### WHAT THE TASK ASKS
Reproduce every one of the records below word for word.
BEGIN
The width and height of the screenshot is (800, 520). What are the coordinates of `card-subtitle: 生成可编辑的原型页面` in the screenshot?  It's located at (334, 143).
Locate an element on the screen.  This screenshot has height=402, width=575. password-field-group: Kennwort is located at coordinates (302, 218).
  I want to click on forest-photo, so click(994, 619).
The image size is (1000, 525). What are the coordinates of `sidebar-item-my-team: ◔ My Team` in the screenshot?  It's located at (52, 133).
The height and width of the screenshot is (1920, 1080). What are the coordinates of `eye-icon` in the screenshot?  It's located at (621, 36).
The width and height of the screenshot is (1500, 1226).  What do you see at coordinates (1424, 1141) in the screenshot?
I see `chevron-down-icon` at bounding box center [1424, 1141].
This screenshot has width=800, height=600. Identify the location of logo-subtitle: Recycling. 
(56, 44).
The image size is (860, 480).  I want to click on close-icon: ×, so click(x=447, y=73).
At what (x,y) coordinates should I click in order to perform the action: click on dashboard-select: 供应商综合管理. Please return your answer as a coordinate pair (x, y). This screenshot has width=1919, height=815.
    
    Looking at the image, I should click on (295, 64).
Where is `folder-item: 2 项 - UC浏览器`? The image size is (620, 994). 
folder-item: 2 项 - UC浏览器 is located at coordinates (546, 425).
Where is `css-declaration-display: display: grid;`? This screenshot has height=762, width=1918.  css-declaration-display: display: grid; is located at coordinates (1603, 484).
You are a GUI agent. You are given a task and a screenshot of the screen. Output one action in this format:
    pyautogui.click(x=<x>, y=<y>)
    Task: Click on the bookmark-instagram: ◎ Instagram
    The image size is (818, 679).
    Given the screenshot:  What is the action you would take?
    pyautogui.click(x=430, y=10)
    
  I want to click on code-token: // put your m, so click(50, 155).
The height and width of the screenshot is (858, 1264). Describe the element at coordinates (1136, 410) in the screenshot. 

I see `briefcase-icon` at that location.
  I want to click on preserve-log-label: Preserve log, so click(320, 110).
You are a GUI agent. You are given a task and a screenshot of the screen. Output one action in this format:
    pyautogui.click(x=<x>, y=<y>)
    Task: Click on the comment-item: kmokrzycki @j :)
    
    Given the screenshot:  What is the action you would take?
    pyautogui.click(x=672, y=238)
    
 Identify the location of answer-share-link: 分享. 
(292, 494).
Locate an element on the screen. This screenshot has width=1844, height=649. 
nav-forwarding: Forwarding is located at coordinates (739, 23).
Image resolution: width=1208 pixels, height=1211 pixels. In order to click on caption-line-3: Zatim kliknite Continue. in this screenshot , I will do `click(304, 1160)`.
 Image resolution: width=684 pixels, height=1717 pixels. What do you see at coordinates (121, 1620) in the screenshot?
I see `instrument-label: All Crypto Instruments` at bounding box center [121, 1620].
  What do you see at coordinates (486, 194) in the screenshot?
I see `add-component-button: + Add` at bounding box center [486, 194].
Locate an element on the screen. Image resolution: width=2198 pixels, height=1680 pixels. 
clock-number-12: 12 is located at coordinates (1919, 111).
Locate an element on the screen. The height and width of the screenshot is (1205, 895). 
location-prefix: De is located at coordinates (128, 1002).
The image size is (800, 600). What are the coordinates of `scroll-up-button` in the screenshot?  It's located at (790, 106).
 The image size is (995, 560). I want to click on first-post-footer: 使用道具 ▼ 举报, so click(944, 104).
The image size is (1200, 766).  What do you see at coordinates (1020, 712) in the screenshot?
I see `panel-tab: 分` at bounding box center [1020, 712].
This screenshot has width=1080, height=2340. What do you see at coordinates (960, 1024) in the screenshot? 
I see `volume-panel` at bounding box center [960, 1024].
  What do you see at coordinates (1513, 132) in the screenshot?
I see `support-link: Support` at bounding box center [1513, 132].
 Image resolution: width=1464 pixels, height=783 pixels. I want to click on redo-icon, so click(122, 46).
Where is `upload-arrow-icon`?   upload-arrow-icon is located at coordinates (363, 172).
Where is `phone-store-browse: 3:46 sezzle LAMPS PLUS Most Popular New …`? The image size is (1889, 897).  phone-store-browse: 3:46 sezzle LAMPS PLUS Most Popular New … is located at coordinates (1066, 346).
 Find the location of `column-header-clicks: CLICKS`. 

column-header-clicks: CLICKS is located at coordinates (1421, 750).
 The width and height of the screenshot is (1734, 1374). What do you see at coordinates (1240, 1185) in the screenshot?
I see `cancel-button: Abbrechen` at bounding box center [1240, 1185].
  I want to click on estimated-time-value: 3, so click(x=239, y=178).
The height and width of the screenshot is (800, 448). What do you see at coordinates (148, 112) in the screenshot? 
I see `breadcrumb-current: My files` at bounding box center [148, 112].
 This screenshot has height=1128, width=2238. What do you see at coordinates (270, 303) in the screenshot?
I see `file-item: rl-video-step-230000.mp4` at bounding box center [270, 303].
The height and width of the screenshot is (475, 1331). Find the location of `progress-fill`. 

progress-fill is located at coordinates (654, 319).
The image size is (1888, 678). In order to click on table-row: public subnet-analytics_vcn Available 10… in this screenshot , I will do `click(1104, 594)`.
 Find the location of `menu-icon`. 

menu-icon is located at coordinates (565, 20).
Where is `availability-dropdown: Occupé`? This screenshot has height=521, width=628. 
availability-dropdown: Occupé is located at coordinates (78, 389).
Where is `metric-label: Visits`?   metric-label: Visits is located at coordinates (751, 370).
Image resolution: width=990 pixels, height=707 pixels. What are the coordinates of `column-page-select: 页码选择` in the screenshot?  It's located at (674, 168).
END
### ANSWER FOR THE TASK
The width and height of the screenshot is (800, 520). What are the coordinates of `card-subtitle: 生成可编辑的原型页面` in the screenshot?  It's located at (334, 143).
Locate an element on the screen.  This screenshot has height=402, width=575. password-field-group: Kennwort is located at coordinates (302, 218).
  I want to click on forest-photo, so click(994, 619).
The image size is (1000, 525). What are the coordinates of `sidebar-item-my-team: ◔ My Team` in the screenshot?  It's located at (52, 133).
The height and width of the screenshot is (1920, 1080). What are the coordinates of `eye-icon` in the screenshot?  It's located at (621, 36).
The width and height of the screenshot is (1500, 1226).  What do you see at coordinates (1424, 1141) in the screenshot?
I see `chevron-down-icon` at bounding box center [1424, 1141].
This screenshot has width=800, height=600. Identify the location of logo-subtitle: Recycling. 
(56, 44).
The image size is (860, 480).  I want to click on close-icon: ×, so click(x=447, y=73).
At what (x,y) coordinates should I click in order to perform the action: click on dashboard-select: 供应商综合管理. Please return your answer as a coordinate pair (x, y). This screenshot has width=1919, height=815.
    
    Looking at the image, I should click on (295, 64).
Where is `folder-item: 2 项 - UC浏览器`? The image size is (620, 994). 
folder-item: 2 项 - UC浏览器 is located at coordinates (546, 425).
Where is `css-declaration-display: display: grid;`? This screenshot has height=762, width=1918.  css-declaration-display: display: grid; is located at coordinates (1603, 484).
You are a GUI agent. You are given a task and a screenshot of the screen. Output one action in this format:
    pyautogui.click(x=<x>, y=<y>)
    Task: Click on the bookmark-instagram: ◎ Instagram
    The image size is (818, 679).
    Given the screenshot:  What is the action you would take?
    pyautogui.click(x=430, y=10)
    
  I want to click on code-token: // put your m, so click(50, 155).
The height and width of the screenshot is (858, 1264). Describe the element at coordinates (1136, 410) in the screenshot. 

I see `briefcase-icon` at that location.
  I want to click on preserve-log-label: Preserve log, so click(320, 110).
You are a GUI agent. You are given a task and a screenshot of the screen. Output one action in this format:
    pyautogui.click(x=<x>, y=<y>)
    Task: Click on the comment-item: kmokrzycki @j :)
    
    Given the screenshot:  What is the action you would take?
    pyautogui.click(x=672, y=238)
    
 Identify the location of answer-share-link: 分享. 
(292, 494).
Locate an element on the screen. This screenshot has width=1844, height=649. 
nav-forwarding: Forwarding is located at coordinates (739, 23).
Image resolution: width=1208 pixels, height=1211 pixels. In order to click on caption-line-3: Zatim kliknite Continue. in this screenshot , I will do `click(304, 1160)`.
 Image resolution: width=684 pixels, height=1717 pixels. What do you see at coordinates (121, 1620) in the screenshot?
I see `instrument-label: All Crypto Instruments` at bounding box center [121, 1620].
  What do you see at coordinates (486, 194) in the screenshot?
I see `add-component-button: + Add` at bounding box center [486, 194].
Locate an element on the screen. Image resolution: width=2198 pixels, height=1680 pixels. 
clock-number-12: 12 is located at coordinates (1919, 111).
Locate an element on the screen. The height and width of the screenshot is (1205, 895). 
location-prefix: De is located at coordinates (128, 1002).
The image size is (800, 600). What are the coordinates of `scroll-up-button` in the screenshot?  It's located at (790, 106).
 The image size is (995, 560). I want to click on first-post-footer: 使用道具 ▼ 举报, so click(944, 104).
The image size is (1200, 766).  What do you see at coordinates (1020, 712) in the screenshot?
I see `panel-tab: 分` at bounding box center [1020, 712].
This screenshot has width=1080, height=2340. What do you see at coordinates (960, 1024) in the screenshot? 
I see `volume-panel` at bounding box center [960, 1024].
  What do you see at coordinates (1513, 132) in the screenshot?
I see `support-link: Support` at bounding box center [1513, 132].
 Image resolution: width=1464 pixels, height=783 pixels. I want to click on redo-icon, so click(122, 46).
Where is `upload-arrow-icon`?   upload-arrow-icon is located at coordinates (363, 172).
Where is `phone-store-browse: 3:46 sezzle LAMPS PLUS Most Popular New …`? The image size is (1889, 897).  phone-store-browse: 3:46 sezzle LAMPS PLUS Most Popular New … is located at coordinates (1066, 346).
 Find the location of `column-header-clicks: CLICKS`. 

column-header-clicks: CLICKS is located at coordinates (1421, 750).
 The width and height of the screenshot is (1734, 1374). What do you see at coordinates (1240, 1185) in the screenshot?
I see `cancel-button: Abbrechen` at bounding box center [1240, 1185].
  I want to click on estimated-time-value: 3, so click(x=239, y=178).
The height and width of the screenshot is (800, 448). What do you see at coordinates (148, 112) in the screenshot? 
I see `breadcrumb-current: My files` at bounding box center [148, 112].
 This screenshot has height=1128, width=2238. What do you see at coordinates (270, 303) in the screenshot?
I see `file-item: rl-video-step-230000.mp4` at bounding box center [270, 303].
The height and width of the screenshot is (475, 1331). Find the location of `progress-fill`. 

progress-fill is located at coordinates (654, 319).
The image size is (1888, 678). In order to click on table-row: public subnet-analytics_vcn Available 10… in this screenshot , I will do `click(1104, 594)`.
 Find the location of `menu-icon`. 

menu-icon is located at coordinates (565, 20).
Where is `availability-dropdown: Occupé`? This screenshot has height=521, width=628. 
availability-dropdown: Occupé is located at coordinates (78, 389).
Where is `metric-label: Visits`?   metric-label: Visits is located at coordinates (751, 370).
Image resolution: width=990 pixels, height=707 pixels. What are the coordinates of `column-page-select: 页码选择` in the screenshot?  It's located at (674, 168).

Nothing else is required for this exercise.